Bran flakes with milk
2 eggs with 10g baked beans
150 g baked potato 150 g chicken cooked weight
Chilli con carne and boiled rice
Turkey burger and 4 rice cakes
Bench 70 kg for 1 plus
Dead lift 90 kg for 1 plus
Press 32.5kg for 1 plus
Squat 70 kg for 1 plus
Just starting month 3 on the programme and started training in march after a few years not training ,this time I want to have a better diet as I’m enjoying the structure of the 531 and want to get the benefit of gains if my diet is good.thanks for the reply.
Sorry,accessory work we are now doing boring but big instead of trimulative
[quote]Madmax123 wrote:
Bran flakes with milk
2 eggs with 10g baked beans
150 g baked potato 150 g chicken cooked weight
Chilli con carne and boiled rice
Turkey burger and 4 rice cakes[/quote]
Don’t take this the wrong way, but that doesn’t scream out like a guy lifting hard and trying to build muscle. It seems pretty… normal. It’s good that you’re eating a few times a day and you do have some protein in each meal (no much earlier in the day though), but it definitely needs improvement.
Protein and healthy fats can easily be increased, which will bump up the total calories. Don’t be afraid to eat, especially if you’re already pretty lean and lifting hard on a regular basis.
These should give you some ideas:
[quote]Bench 70 kg for 1 plus
Dead lift 90 kg for 1 plus
Press 32.5kg for 1 plus
Squat 70 kg for 1 plus[/quote]
Pretty good start. Any reason your squat and bench are the same? Old knee injury? Shoulder problems?

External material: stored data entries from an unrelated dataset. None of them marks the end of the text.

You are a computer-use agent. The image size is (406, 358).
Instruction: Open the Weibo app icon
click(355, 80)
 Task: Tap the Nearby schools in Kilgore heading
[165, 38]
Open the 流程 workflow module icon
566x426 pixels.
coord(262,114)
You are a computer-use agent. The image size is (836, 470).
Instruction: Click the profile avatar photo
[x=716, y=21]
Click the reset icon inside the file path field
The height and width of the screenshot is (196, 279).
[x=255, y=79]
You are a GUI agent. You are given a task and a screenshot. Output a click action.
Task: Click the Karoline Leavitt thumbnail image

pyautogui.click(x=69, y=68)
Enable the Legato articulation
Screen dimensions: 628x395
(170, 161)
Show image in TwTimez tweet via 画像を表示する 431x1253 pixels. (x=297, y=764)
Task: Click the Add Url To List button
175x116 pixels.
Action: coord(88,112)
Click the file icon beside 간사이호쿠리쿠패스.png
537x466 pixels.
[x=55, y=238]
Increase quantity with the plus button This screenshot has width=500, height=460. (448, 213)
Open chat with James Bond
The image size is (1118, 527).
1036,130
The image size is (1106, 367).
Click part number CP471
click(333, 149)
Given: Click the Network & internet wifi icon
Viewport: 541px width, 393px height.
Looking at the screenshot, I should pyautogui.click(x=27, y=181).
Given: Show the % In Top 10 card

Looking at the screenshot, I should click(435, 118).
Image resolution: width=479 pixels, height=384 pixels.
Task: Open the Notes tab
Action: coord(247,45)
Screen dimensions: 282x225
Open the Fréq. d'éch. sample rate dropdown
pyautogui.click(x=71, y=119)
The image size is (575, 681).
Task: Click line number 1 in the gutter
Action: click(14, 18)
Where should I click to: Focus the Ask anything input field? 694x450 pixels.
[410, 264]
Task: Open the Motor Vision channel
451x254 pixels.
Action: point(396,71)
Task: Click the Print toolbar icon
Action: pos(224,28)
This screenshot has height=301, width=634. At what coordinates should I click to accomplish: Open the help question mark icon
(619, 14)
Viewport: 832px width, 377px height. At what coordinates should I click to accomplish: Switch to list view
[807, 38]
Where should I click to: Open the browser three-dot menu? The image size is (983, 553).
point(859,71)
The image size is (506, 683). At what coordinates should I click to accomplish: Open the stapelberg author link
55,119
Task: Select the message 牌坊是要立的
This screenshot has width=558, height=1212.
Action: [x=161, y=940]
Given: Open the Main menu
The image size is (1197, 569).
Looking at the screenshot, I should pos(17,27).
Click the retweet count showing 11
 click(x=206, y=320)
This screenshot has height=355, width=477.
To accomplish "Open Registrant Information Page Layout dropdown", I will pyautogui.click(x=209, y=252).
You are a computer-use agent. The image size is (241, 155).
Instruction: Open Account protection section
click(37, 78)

5/3/1 is definitely a solid program. Ride it out a while longer, get the food situation dialed in, and you should get on track.
[quote]Madmax123 wrote:
Bran flakes with milk
2 eggs with 10g baked beans
150 g baked potato 150 g chicken cooked weight
Chilli con carne and boiled rice
Turkey burger and 4 rice cakes[/quote]
That’s like 1 and a half meals…
Read before asking a bunch of questions.
Thanks for the reply chris , at the moment that’s where I’m at lifting on the 5,3,1. I’m getting my full sets and I’m on month 2 and that’s what I got then .my aim is to lift heavier and will do my best . One area I need advice too is post training what should I drink straight after ,at the moment I have protein with water.
[quote]Madmax123 wrote:
Thanks for the reply chris , at the moment that’s where I’m at lifting on the 5,3,1. I’m getting my full sets and I’m on month 2 and that’s what I got then .my aim is to lift heavier and will do my best . One area I need advice too is post training what should I drink straight after ,at the moment I have protein with water.[/quote]
You just need to eat more then you are burning off… The thing you can focus on is getting a sweet spot for macros each day and make sure to eat enough to match those numbers…
The amount of fat in grams, protein, and carbs. Obviously you need to eat in excess and lift with intensity and enough resistance for growth…
I am sure someone will give you a link or better rough estimate on how to meet your nutrition goals. It is one of the most important parts, as well as sleep.